How Garden State Park came to be is a mystery to many Garden Staters. Ever since Contractor Eugene Mori and a group of fellow Camden County businessmen succeeded in getting a license, there had been angry howls from local church and civic groups. Two months ago, when the grandstand was fast taking shape, irate Association for the Prevention of a Race Track in Camden County petitioned the War Production Board to freeze the essential war materials being squandered on a "gamblers' dream." WPB investigated-- not once but twice--found that no priorities had been violated, no vital labor absorbed. Said Leon Henderson: "The people who are building the track are quite ingenious." Indeed they are. All Garden State's structural materials had been purchased before Pearl Harbor; 60% of the metal was secondhand, the second-hand "Lai-lies" (concrete-filled steel cylinders) used in place of steel columns are unsuitable for scrap; wood was substituted for metal wherever possible; a sprinkler system was rented from a Florida track. Instead of the 1,900 tons of steel originally planned, Boss Mori got along with 300.

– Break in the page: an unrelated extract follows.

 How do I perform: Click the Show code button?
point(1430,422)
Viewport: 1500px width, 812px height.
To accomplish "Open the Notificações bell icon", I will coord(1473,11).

Garden State Park is the 15th U.S. race track to be built in the past seven years. Two of its immediate predecessors were short-lived: Florida's Gulfstream Park lasted four days, California's Golden Gate Park lasted five. But Mr. Mori's track will be spared close competition; it is the only race track within 25 miles of Philadelphia. Operating in midsummer, between the closing of Delaware Park and the opening of Havre de Grace, it will fill a gap in the midEastern Seaboard's horse-racing circuit. Well aware that racegoers have spent record-breaking millions at Maryland and New York tracks this spring, ingenious Mr. Mori figures that his park should attract plenty of Philadelphians this summer. It is 10-c- by bus, 12 minutes by auto (even at 30 m.p.h.) and only 200 yards from a main-line Pennsy depot. But Mr. Mori may not have figured on all the uncertainties of wartime living.
Should bus and railroad space be rationed like gasoline, he may wish that he had not been so ingenious.